Section 1.10. Deposit and Investment of Corporate Funds
(a) All proceeds from loans or from the issuance of bonds, notes or other debt
instruments ("Obligations") issued by the Corporation shall be deposited and invested
as provided in the resolution, order, indenture or other documents authorizing or relating
to their execution or issuance.
(b) Subject to the requirements of contracts, loan agreements, indentures or
other agreements securing Obligations, all other monies of the Corporation, if any, shall
be deposited, secured and/or invested in the manner provided for the deposit, security
and/or investment of the public funds of the City. The Board shall use the City accounts
and depositories to be created and designated for these purposes and the methods of
withdrawal of funds for use by and for the purposes of the Corporation upon the
signature of such persons as the City normally designates for such purposes. The
reconciliation and investment of funds and accounts shall be performed by the City.

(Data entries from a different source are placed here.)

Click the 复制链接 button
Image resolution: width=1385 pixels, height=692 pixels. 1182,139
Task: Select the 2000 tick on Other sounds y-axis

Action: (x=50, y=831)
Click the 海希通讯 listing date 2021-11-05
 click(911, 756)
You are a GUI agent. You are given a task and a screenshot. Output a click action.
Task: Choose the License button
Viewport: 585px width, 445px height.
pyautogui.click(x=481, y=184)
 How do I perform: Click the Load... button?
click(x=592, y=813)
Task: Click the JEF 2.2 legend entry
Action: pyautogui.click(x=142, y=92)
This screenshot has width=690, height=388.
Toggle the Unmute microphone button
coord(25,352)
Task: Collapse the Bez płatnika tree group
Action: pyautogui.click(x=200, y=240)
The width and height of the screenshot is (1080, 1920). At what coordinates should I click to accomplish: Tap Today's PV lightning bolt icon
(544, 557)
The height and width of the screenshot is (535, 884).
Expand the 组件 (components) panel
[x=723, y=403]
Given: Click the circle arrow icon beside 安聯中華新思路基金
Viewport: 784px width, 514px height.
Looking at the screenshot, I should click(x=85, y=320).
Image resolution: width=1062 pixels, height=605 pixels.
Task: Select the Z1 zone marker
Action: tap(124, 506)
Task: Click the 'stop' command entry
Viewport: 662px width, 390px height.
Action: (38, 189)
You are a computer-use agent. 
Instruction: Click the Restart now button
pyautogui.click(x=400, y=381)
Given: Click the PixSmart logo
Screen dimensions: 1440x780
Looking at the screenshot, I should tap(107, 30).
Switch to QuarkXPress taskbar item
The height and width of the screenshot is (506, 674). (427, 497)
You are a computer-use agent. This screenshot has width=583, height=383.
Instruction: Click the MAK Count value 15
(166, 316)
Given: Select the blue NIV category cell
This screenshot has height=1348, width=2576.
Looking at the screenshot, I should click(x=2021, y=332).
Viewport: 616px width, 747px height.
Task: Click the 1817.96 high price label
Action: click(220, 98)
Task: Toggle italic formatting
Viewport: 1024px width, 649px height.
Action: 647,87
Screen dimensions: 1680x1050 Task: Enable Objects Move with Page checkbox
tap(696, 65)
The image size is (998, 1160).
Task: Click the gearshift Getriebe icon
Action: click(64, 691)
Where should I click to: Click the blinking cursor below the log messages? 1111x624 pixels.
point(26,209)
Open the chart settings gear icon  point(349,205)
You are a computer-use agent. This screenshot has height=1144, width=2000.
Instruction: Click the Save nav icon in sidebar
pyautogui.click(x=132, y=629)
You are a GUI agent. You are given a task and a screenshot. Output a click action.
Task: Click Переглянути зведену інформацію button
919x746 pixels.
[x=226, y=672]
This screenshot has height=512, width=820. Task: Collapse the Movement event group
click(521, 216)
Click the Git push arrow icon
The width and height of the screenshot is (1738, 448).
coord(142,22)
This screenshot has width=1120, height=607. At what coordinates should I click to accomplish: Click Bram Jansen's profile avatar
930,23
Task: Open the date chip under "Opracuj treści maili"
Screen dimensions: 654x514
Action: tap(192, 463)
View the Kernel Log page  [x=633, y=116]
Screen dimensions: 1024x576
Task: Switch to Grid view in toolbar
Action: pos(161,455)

Section 1.11. Expenditures of Corporate Money
The monies of the Corporation, including sales and use taxes collected pursuant to
Section 4B of the Act, monies derived from rents received from the lease or use of
property, the proceeds from the investment of funds of the Corporation, the proceeds
from the sale of property and the proceeds derived from the sale of Obligations may be
expended by the Corporation for any of the purposes authorized by the Act, subject to
the following limitations:
(1) Expenditures from the proceeds of Obligations shall be identified and
described in the orders, resolutions, indentures or other agreements submitted to and
approved by the City Council prior to the execution of loan or financing agreements or
the sale and delivery of Obligations to the purchasers provided by Section 1.10 of these
Bylaws.
(2) Expenditures that may be made from a fund created with the proceeds of
Obligations and expenditures of monies derived from sources other than the proceeds
of Obligations may be used for the purposes of financing or otherwise providing one or
more "Projects," as defined in Section 4B and other Sections of the Act. The specific
expenditures shall be described in an order of the Board and shall be made only after
approval by the City Council, in accordance with Article 5 of the Articles of
Incorporation.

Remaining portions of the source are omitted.